Angels by the River: A Memoir
James Gustave Speth ’64, ’69LLB

Chelsea Green Publishing, $25

Speth looks back on a life of fierce devotion to protecting the natural world—as cofounder of the Natural Resources Defense Council, administrator of the UN Development Programme, and dean of Yale’s environment school, to name a few of his posts. The South Carolina native also critiques the mistakes of the environmental movement he was and is part of, and sketches a blueprint for a growing and stronger movement of the future.

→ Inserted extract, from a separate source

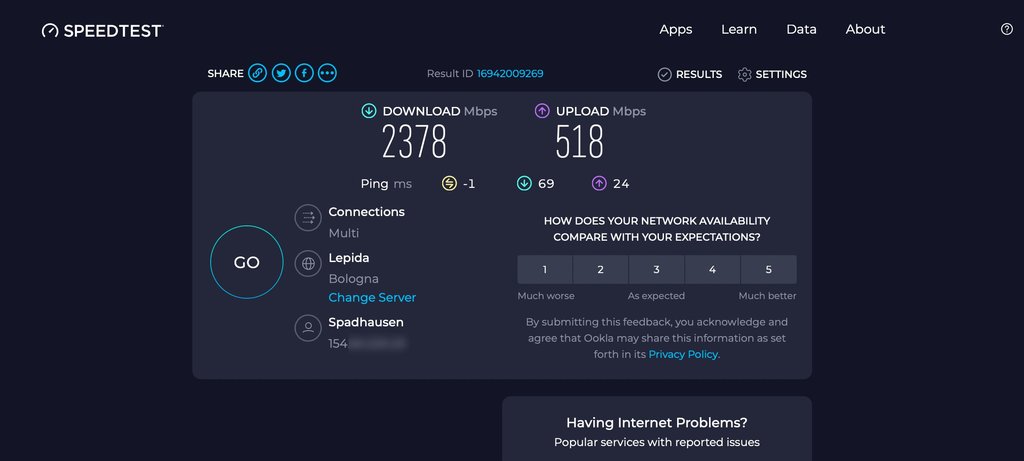
Task: Open Settings via gear icon
Action: 744,74
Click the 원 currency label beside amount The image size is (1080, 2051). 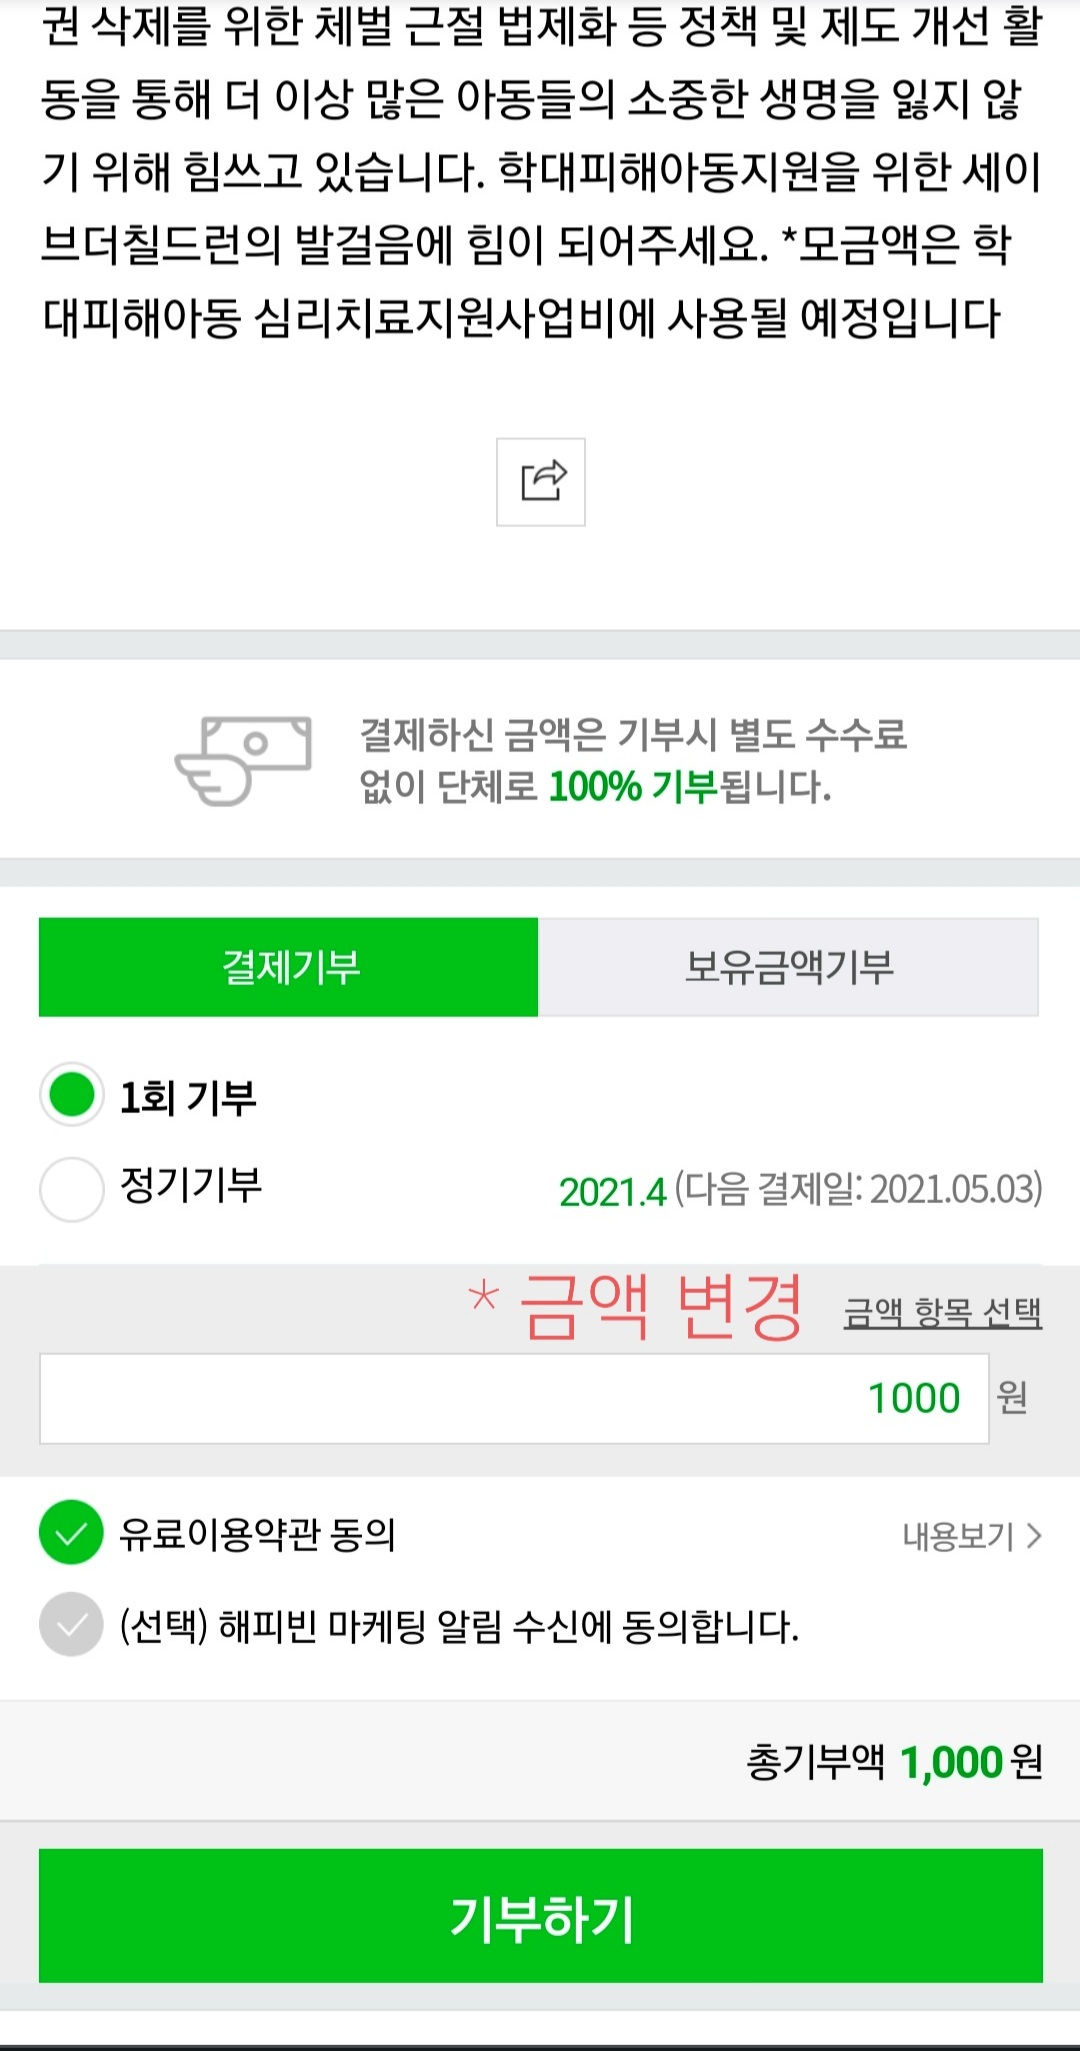1012,1396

Hold Fast to Dreams: A College Guidance Counselor, His Students, and the Vision of a Life Beyond Poverty
Beth Zasloff ’96 and Joshua Steckel

New Press, $25.95

In 2006, Steckel left his job as a college counselor at an elite New York City private school to guide students at Brooklyn’s low-income and mostly minority public Secondary School for Research. Steckel and coauthor Zasloff (also his wife) take an honest and inspirational look at ten of his charges and the challenges they faced getting into and through college. The authors also lay out how the system can be changed to “do more than replicate the status quo.”


Heartspace Timepiece
Alejandra O’Leary ’04

self-released, $12.97;

As a Yale undergrad active in the campus music scene, O’Leary (a former writer/assistant for the Yale Alumni Magazine) decried the sameness of many local bands. She puts that argument to music in this confident, eclectic new album, her third release but the first to fully utilize Champions of the West, the simpatico backing band she’s had since 2011. A wide range of pop attitudes are on display here, and O’Leary mixes emotional turmoil with fearless optimism in catchy songs like “Positive Drag” and “Talk Me Down.”


How the Bible Became Holy
Michael L. Satlow ’86

Yale University Press, $35

According to tradition, the various texts assembled into the Bible were authoritative and widely accepted from inception. But modern scholarship has cast considerable doubt on that notion, even suggesting, says biblical historian Satlow, that “‘the peoples of the book’ did not know their book very well.” Satlow traces more than a thousand years of history during which the texts—which played little role in most lives originally—acquired their power. “This is perhaps the Bible’s greatest legacy,” he writes: “the radically implausible notion that one can build a community, a religion, a culture, and even a country around a text.”